Their effect was also tested on juvenile delinquents. One kid told the experimenter, "I think God must have painted those pictures."

A company was formed to commercialize Auroratones and guide their development. Investors in this company included the Crosby Brothers (Larry and his famous brother Bing). Bing sang the music for many of the auroratones.

Treating psychiatric patients wasn't very profitable, so there was hope to find more lucrative applications of the auroratone process. One idea was to transfer auroratone color patterns onto textiles and ceramics. Some silk scarfs printed with visualizations of Bing Crosby singing "Home on the Range" were apparently manufactured, but never sold.

Not many auroratones still survive, but an example of one can be viewed on YouTube:



The auroratone process reminds me of the Clavilux (or Color Organ) invented by Thomas Wilfred in 1919 (previously posted about here).

More info about auroratones: Wikipedia and Milwaukee Journal, Dec 6, 1948.

Also see: Rubin, HE & Katz, E. (Oct 1946). "Auroratone films for the treatment of psychotic depressions in an army general hospital," Journal of Clinical Psychology, 2(4): 333-340.

Material provided:
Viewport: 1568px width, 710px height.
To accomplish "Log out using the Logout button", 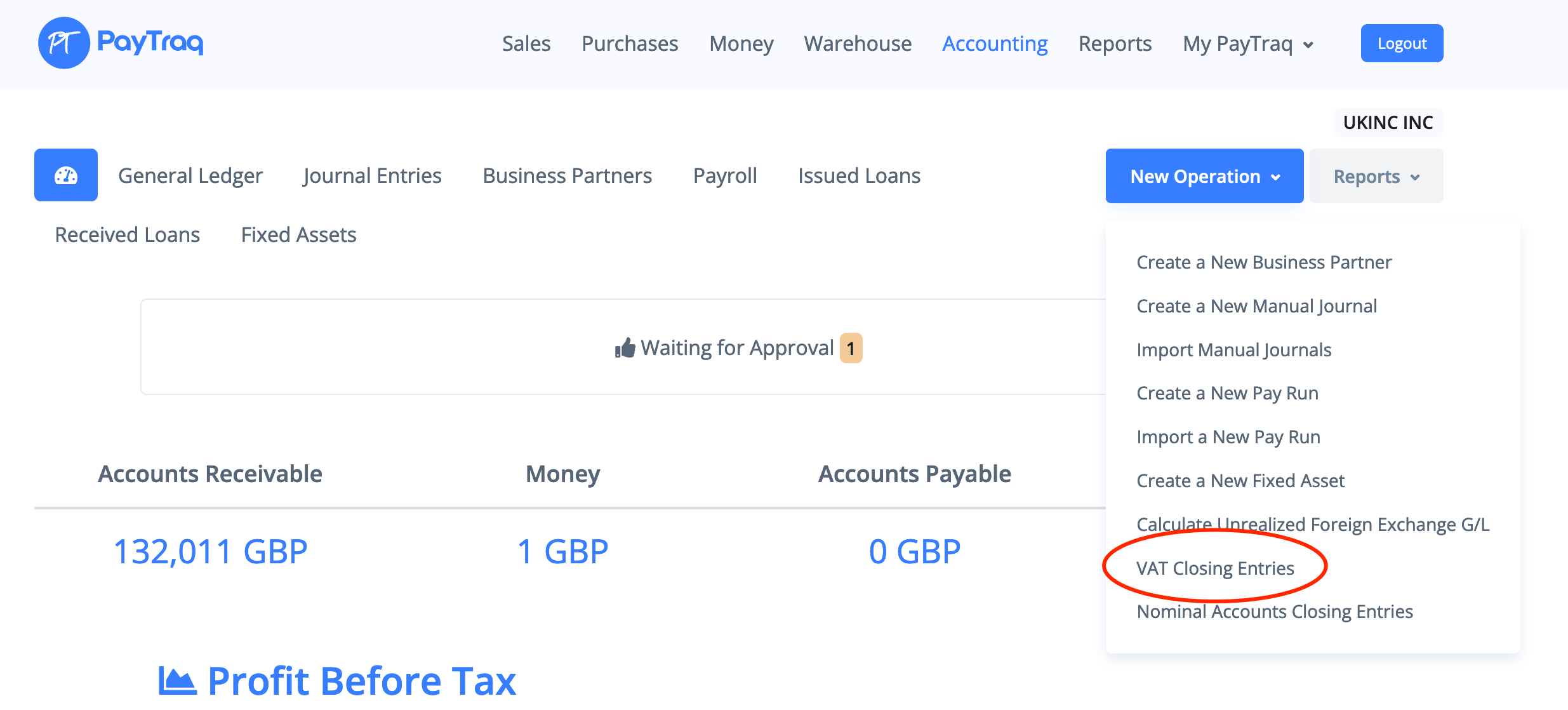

Exercise 1: In the text on auroratones, what song was Bing Crosby singing in the visualizations printed on silk scarfs?
Exercise 2: Reproduce the stretch of the auroratone text from "More info about" through "Psychology, 2(4): 333-340.".

Reply 1: "Home on the Range"

Reply 2:
More info about auroratones: Wikipedia and Milwaukee Journal, Dec 6, 1948.

Also see: Rubin, HE & Katz, E. (Oct 1946). "Auroratone films for the treatment of psychotic depressions in an army general hospital," Journal of Clinical Psychology, 2(4): 333-340.